The other natural frequency is indeed zero! Natural frequencies of zero corresponds to vibrational modes of rigid body motion. Rigid body motion is not a vibrational motion in itself, but still arises in the modal analysis of certain systems such as the one above. The reason you get a rigid body mode is because you are able to move the system as a whole, and no restoring force exists to bring the whole system back to its original location.
This system is equivalent to hooking up one of the masses to a fixed point using a spring of zero stiffness. Let's consider your system with mass $m_1$ connected to a fixed point with a spring of stiffness $K$. Upon performing modal analysis, the two natural frequencies of such a system are given by:
$$\omega=\sqrt{\frac{m_1 + m_2}{2m_1 m_2}k + \frac{K}{2m_1}\pm \sqrt{\left[\frac{m_1 + m_2}{2m_1 m_2}k + \frac{K}{2m_1}\right]^2 - \frac{Kk}{m_1 m_2}}}$$
Now, to reobtain your system, set $K=0$, and the two frequencies indeed become $0$ and $\sqrt{\frac{m_1+m_2}{m_1 m_2}k}$. So the lowest natural frequency of your system is indeed zero, but what is the physical significance of a natural frequency of zero? One way to interpret it is a vibration of infinite time period, $T=2\pi/\omega$. When the bodies move, it takes so long for them to finish their first oscillation that it never completes, i.e. the body continues moving on at constant speed. This corresponds to rigid body motion under no external forces (modal analysis for determining natural frequencies sets externally applied forces to zero anyways.)

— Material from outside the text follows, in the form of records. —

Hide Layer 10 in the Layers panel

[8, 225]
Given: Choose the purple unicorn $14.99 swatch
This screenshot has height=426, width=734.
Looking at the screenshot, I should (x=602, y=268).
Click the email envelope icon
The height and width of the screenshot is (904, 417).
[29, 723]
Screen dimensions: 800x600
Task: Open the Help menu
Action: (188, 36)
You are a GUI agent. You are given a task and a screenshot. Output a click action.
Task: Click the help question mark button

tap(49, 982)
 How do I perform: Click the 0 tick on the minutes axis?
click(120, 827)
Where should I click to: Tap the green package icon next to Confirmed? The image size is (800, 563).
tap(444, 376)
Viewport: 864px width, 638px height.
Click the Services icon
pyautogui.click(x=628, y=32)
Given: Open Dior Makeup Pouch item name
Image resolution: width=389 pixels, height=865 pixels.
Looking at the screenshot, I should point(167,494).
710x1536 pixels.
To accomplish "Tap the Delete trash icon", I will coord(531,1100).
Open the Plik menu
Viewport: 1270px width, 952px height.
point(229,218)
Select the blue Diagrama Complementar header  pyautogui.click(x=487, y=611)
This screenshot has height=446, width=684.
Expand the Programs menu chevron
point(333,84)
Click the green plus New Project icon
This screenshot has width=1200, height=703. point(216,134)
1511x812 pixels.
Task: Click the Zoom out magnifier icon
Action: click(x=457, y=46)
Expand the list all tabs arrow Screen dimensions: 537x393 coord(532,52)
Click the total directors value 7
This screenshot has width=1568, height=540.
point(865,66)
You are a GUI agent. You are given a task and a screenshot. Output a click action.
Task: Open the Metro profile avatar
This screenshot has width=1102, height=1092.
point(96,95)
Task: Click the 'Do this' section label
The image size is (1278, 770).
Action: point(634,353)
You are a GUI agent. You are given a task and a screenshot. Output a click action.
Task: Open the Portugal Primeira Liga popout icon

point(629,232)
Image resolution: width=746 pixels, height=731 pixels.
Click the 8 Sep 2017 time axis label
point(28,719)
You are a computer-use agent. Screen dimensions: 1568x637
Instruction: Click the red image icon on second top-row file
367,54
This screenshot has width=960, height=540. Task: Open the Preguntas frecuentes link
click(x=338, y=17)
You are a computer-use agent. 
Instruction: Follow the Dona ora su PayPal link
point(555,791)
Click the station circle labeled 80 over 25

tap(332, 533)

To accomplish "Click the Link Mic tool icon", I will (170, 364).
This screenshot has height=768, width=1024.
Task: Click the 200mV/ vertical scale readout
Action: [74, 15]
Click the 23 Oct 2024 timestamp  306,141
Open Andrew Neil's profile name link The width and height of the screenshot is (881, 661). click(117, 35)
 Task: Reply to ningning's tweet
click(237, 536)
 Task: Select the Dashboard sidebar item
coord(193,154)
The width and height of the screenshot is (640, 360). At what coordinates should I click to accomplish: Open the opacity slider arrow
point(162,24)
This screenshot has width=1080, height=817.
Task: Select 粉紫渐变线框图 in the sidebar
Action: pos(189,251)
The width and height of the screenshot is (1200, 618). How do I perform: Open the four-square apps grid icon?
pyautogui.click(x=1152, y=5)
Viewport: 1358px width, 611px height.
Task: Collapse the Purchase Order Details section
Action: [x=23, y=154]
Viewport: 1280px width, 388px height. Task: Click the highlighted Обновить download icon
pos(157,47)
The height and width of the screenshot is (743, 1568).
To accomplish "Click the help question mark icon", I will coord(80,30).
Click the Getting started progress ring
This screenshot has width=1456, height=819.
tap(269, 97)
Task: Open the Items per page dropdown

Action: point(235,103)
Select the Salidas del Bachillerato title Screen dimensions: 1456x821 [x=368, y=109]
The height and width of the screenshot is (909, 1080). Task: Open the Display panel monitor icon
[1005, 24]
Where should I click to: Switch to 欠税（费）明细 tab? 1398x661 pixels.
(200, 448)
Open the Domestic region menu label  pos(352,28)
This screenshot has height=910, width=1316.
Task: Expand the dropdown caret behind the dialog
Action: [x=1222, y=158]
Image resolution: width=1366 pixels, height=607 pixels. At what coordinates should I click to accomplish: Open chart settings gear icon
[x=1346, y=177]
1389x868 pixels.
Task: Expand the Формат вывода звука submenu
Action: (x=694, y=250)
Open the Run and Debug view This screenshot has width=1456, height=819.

Hope that answers your question :)
P.S. Also, note that the zero frequency result does appear alongside the non-zero result when you first calculate them:
By taking the determinant of the relevant matrix, the following equation is obtained:
$$\omega^4 - \frac{m_1 + m_2}{m_1 m_2}k\omega^2=0$$
Note that this can be rewritten as:
$$\omega^2 \left(\omega^2 - \frac{m_1 + m_2}{m_1 m_2}k\right) = 0$$
So it can be seen that $\omega^2 = 0$ if one of the two solutions. It is quite easy to miss this, as it can be prematurely cancelled out of the equation, which can only be done if $\omega^2 = 0$ is an impossible solution, which it is not.